» **TESTO**
----
Avevo cambiato l’album di un altro cantautore, appena acquistato ma poco accattivante, con Nero a metà, ed ero andato dal mio “amico del cuore” per sentirlo con lui in anteprima (era pur sempre il tempo dei miei – dei nostri – diciotto anni).

 

Ci si aprì un mondo. Ma che dannata musica era quella? Nella nostra innocenza post-puberale non capivamo se si trattasse di musica folk (nelle orecchie, ovviamente, la Nuova Compagnia di Canto Popolare), di blues (Eric Clapton), di rock, di funky o di musica italiana. Il dilemma ce lo portammo dietro per qualche altro disco di Pino Daniele, però eravamo certi che il nostro “fratello maggiore” (tale lo abbiamo avvertito, per tutta la vita) ci parlasse al cuore e che non fossero parole consolatorie quelle dei suoi testi: incazzate, piuttosto.
----
» **SEZIONE DATI**
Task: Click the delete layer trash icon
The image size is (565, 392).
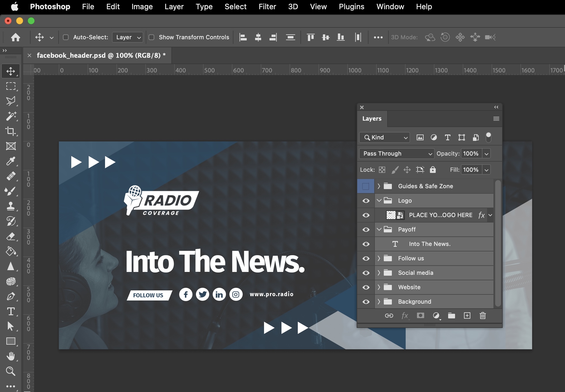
----
» **CONSEGNE**
A. Stampa il brano su Nero a metà da "Ci si aprì un" fino a "testi: incazzate, piuttosto." compreso.
B. Rispondi a queste domande sul brano su Nero a metà:
(i) Che cosa era stato ceduto in cambio di Nero a metà?
(ii) Quanti anni avevano allora chi racconta e il suo amico?
(iii) Quale musicista è citato accanto al blues?
C. Spiega in una o due frasi perché, secondo il brano su Nero a metà, chi racconta era andato dal suo "amico del cuore".

» **SOLUZIONI**
A.
Ci si aprì un mondo. Ma che dannata musica era quella? Nella nostra innocenza post-puberale non capivamo se si trattasse di musica folk (nelle orecchie, ovviamente, la Nuova Compagnia di Canto Popolare), di blues (Eric Clapton), di rock, di funky o di musica italiana. Il dilemma ce lo portammo dietro per qualche altro disco di Pino Daniele, però eravamo certi che il nostro “fratello maggiore” (tale lo abbiamo avvertito, per tutta la vita) ci parlasse al cuore e che non fossero parole consolatorie quelle dei suoi testi: incazzate, piuttosto.

B.
(i) L'album di un altro cantautore, appena acquistato ma poco accattivante.
(ii) Diciotto anni.
(iii) Eric Clapton.

C. Ci era andato per ascoltare con lui in anteprima Nero a metà, l'album appena ottenuto in cambio di quello di un altro cantautore.